Excerpted passage —
Here are the other operators. Both the arguments should be Integer and the return type is Integer, otherwise we construct and return an error type. It seems like a lot of work to be so specific, but look how helpful our errors are!

You can see all the error rendering code here.

infer :: Expr ann -> Either (TypeError ann) (Expr (Type ann))
infer (EPrim ann prim) =
  pure (EPrim (typeFromPrim ann prim) prim)
infer (EIf ann predExpr thenExpr elseExpr) =
  inferIf ann predExpr thenExpr elseExpr
infer (EInfix ann op a b) =
  inferInfix ann op a b

That’s how we put infer together, easy!

check :: Type ann -> Expr ann -> Either (TypeError ann) (Expr (Type ann))
check ty expr = do
  exprA <- infer expr
  if void (getOuterAnnotation exprA) == void ty
    then pure (expr $> ty)
    else throwError (TypeMismatch ty (getOuterAnnotation exprA))

Lastly, here’s check. We only use it when comparing arms of if statements, but soon this will become more interesting.

You can see all of the typechecker code here.

Interpreting our new friends

Before heading back into LLVM land, let’s update our manual interpreter so we can understand what’s needed here.

Firstly, it’s now possible that our interpreter can fail. This will only happen if our typechecker is not working as expected, but we should make a proper error type for it anyway because we are good programmers who care about our users.

data InterpreterError ann
  = NonBooleanPredicate ann (Expr ann)
  deriving stock (Eq, Ord, Show)

Interpreting infix expressions is a little bit more complicated, as our pattern matches have to make sure we’re looking at the right Prim values. The eagle-eyed may notice that a broken typechecker could send this into a loop. Can you see where?

interpretInfix ::
  (MonadError (InterpreterError ann) m) =>
  ann ->
  Op ->
  Expr ann ->
  Expr ann ->
  m (Expr ann)
interpretInfix ann OpAdd (EPrim _ (PInt a)) (EPrim _ (PInt b)) =
  pure $ EPrim ann (PInt $ a + b)
interpretInfix ann OpSubtract (EPrim _ (PInt a)) (EPrim _ (PInt b)) =
  pure $ EPrim ann (PInt $ a - b)
interpretInfix ann OpMultiply (EPrim _ (PInt a)) (EPrim _ (PInt b)) =
  pure $ EPrim ann (PInt $ a * b)
interpretInfix ann OpEquals (EPrim _ a) (EPrim _ b) =
  pure $ EPrim ann (PBool $ a == b)
interpretInfix ann op a b = do
  iA <- interpret a
  iB <- interpret b
  interpretInfix ann op iA iB

We ended up with a MonadError constraint above - why’s that? It’s because the main interpret function can now “explode” if we try and match a non-predicate in an if statement. Our typechecker should stop this happening of course.

Dataset excerpt —

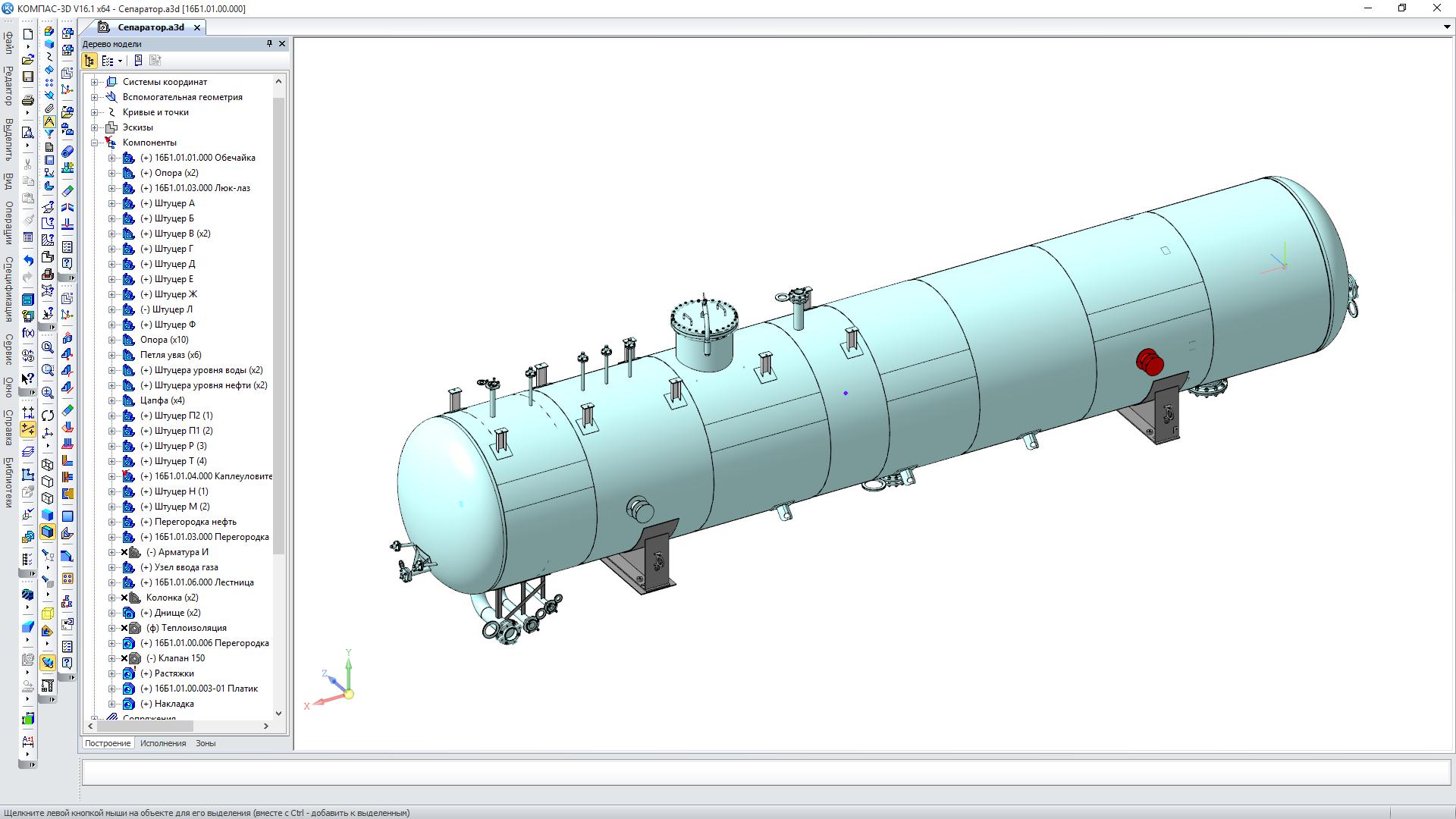The image size is (1456, 819).
Task: Pin the Дерево модели panel
Action: point(269,44)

What you will do —
Copy the typechecker excerpt from "check ty expr" to "become more interesting." word for word.

Exercise response —
check ty expr = do
  exprA <- infer expr
  if void (getOuterAnnotation exprA) == void ty
    then pure (expr $> ty)
    else throwError (TypeMismatch ty (getOuterAnnotation exprA))

Lastly, here’s check. We only use it when comparing arms of if statements, but soon this will become more interesting.